- PROBLEM TO WORK ON -
Look through the data below and extract, unchanged, the lines from the one that contains "You are a computer-use" to the one that contains "Where should I", both included.

- DATA RECORDS -
============

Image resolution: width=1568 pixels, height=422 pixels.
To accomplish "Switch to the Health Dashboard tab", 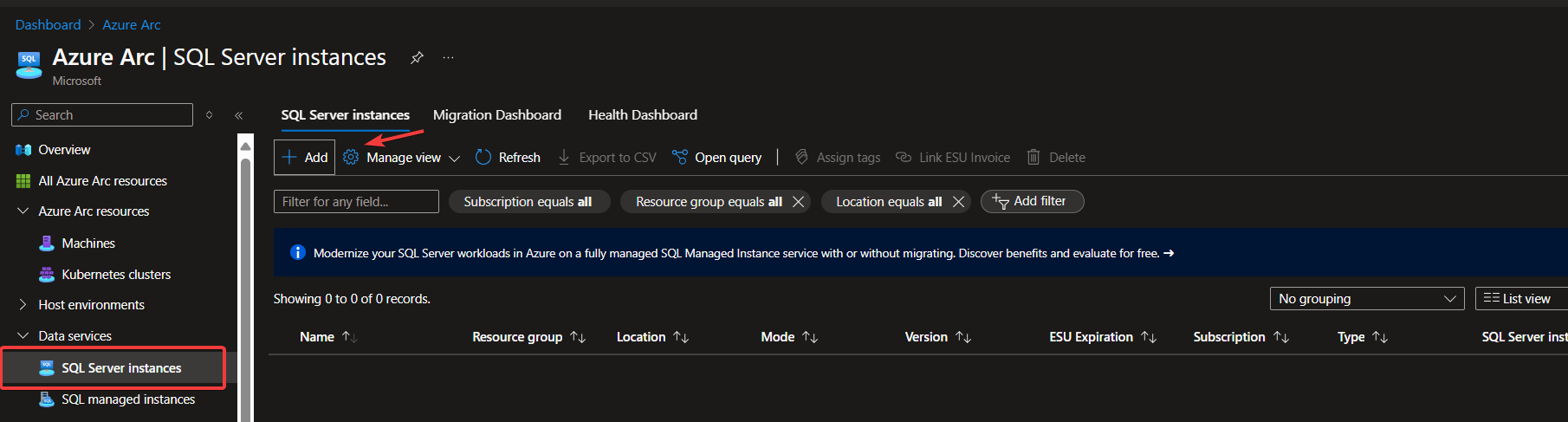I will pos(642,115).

============

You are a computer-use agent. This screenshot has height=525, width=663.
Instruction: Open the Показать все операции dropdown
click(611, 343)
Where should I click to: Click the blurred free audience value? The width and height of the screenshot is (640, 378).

============

- EXERCISE SOLUTION -
You are a computer-use agent. This screenshot has height=525, width=663.
Instruction: Open the Показать все операции dropdown
click(611, 343)
Where should I click to: Click the blurred free audience value? The width and height of the screenshot is (640, 378).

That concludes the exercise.